YOUR ASSIGNMENT:
Filter the records below, keeping only lines with the string "množství".

Collected data:

=== Section Start ===

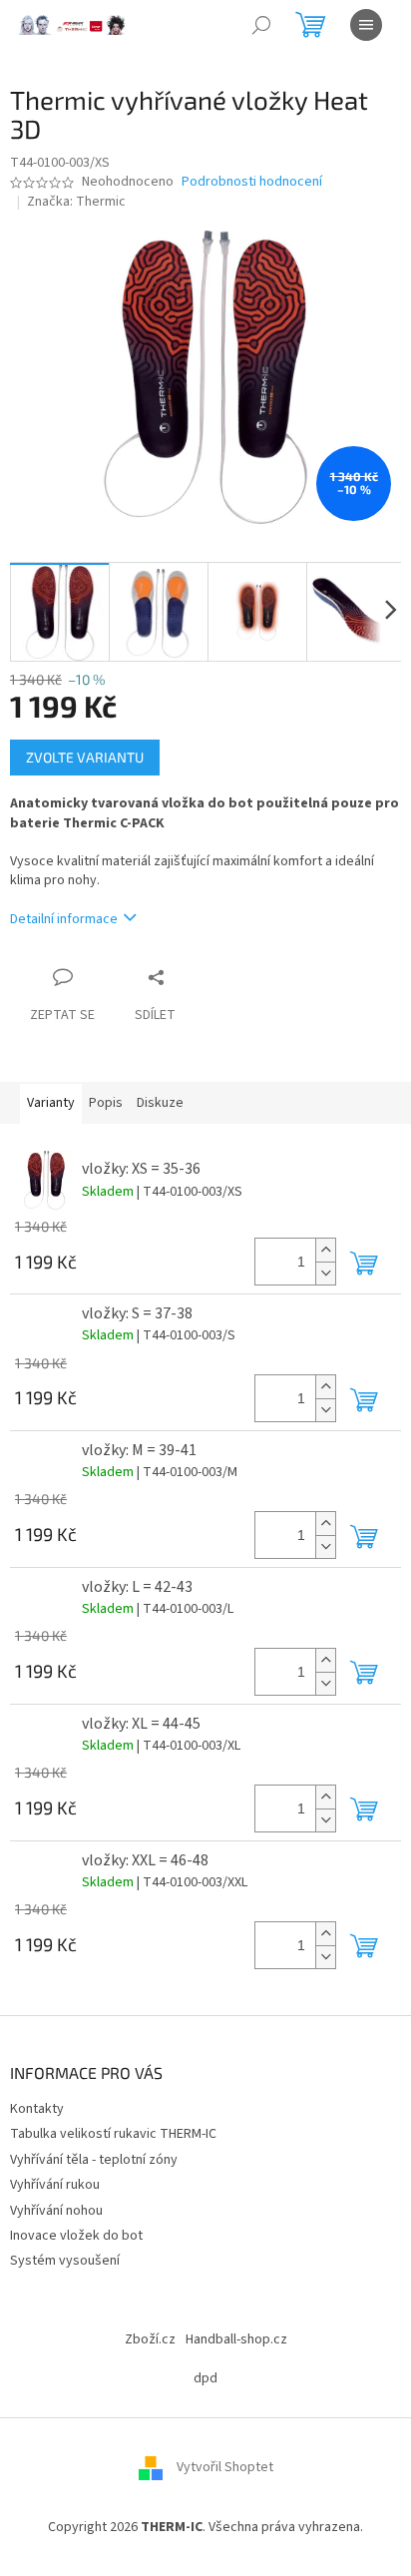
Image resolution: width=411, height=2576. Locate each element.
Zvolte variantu (85, 757)
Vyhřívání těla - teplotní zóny (94, 2160)
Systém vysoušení (65, 2261)
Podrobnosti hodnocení (252, 182)
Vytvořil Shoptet (225, 2468)
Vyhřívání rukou (55, 2185)
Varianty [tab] (51, 1103)
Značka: (76, 202)
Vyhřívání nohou (56, 2211)
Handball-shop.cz (236, 2339)
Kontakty (37, 2109)
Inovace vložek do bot (76, 2236)
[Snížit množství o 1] (325, 1273)
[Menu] (366, 25)
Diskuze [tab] (160, 1103)
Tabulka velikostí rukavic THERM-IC (113, 2134)
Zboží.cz (150, 2339)
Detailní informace (64, 919)
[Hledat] (261, 25)
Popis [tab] (106, 1103)
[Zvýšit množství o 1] (325, 1250)
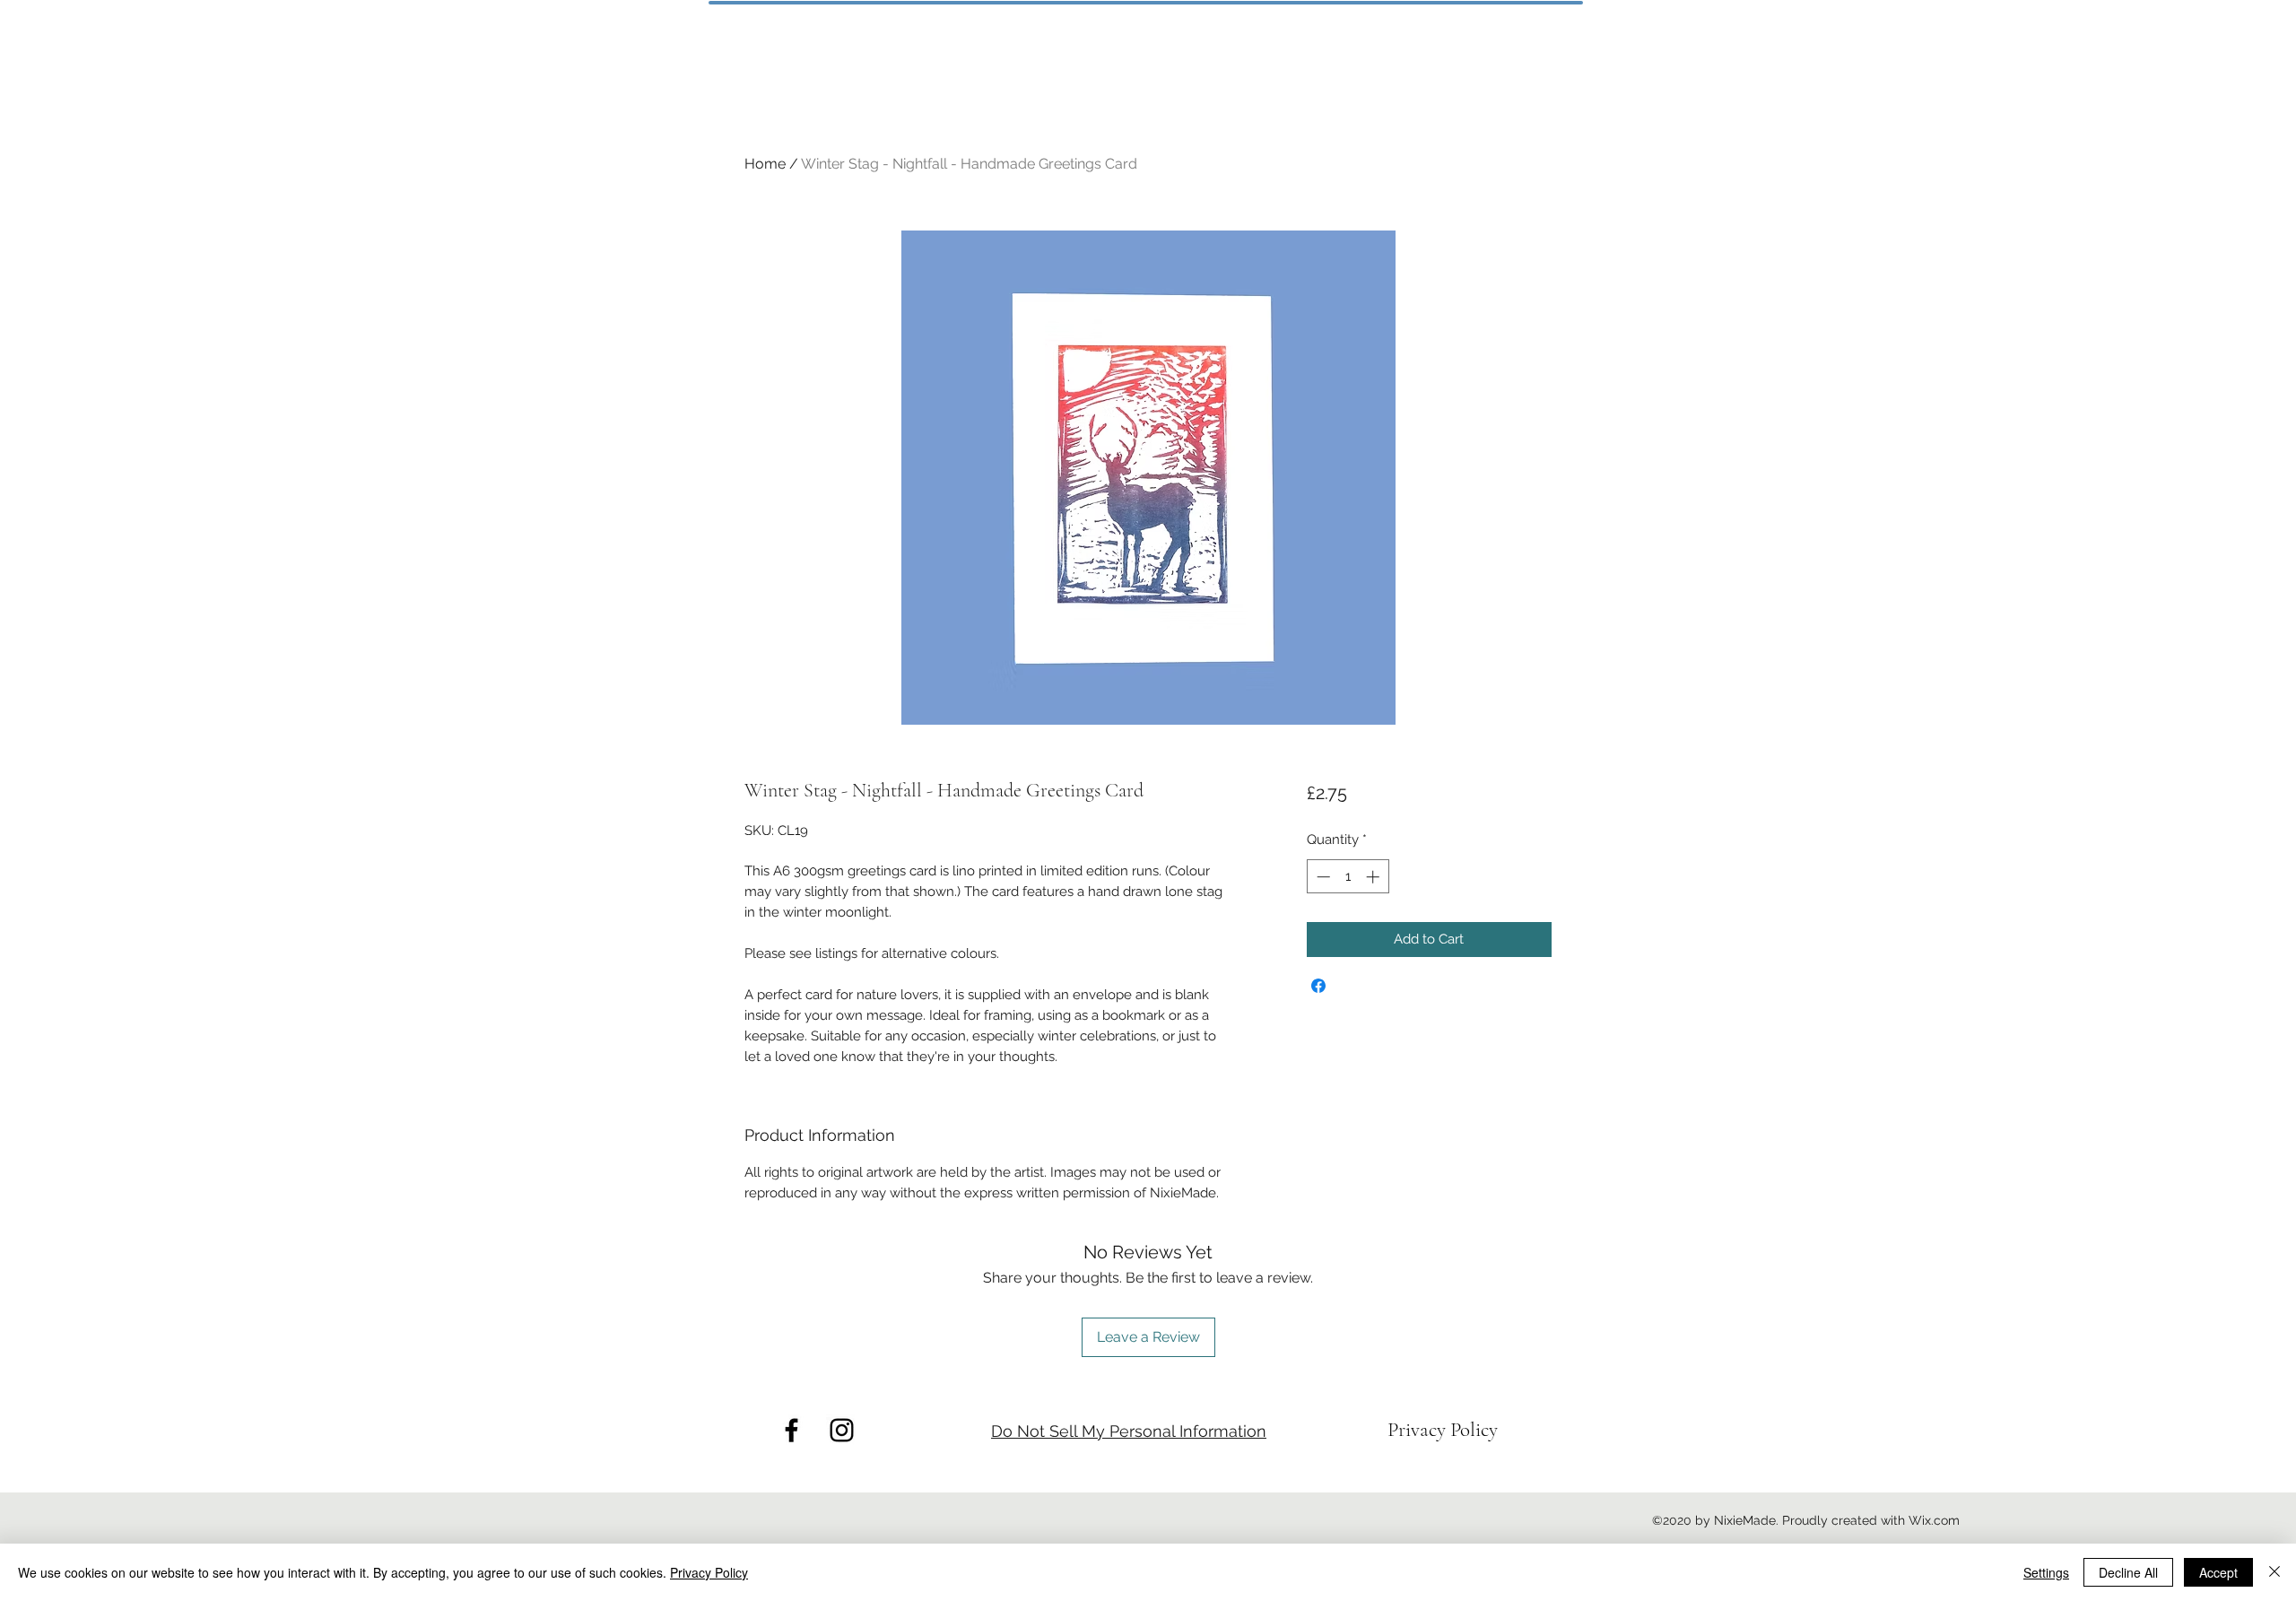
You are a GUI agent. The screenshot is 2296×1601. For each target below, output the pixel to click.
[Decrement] (1321, 876)
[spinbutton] (1347, 876)
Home (765, 163)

=== Section End ===

EXERCISE RESPONSE:
[Snížit množství o 1] (325, 1273)
[Zvýšit množství o 1] (325, 1250)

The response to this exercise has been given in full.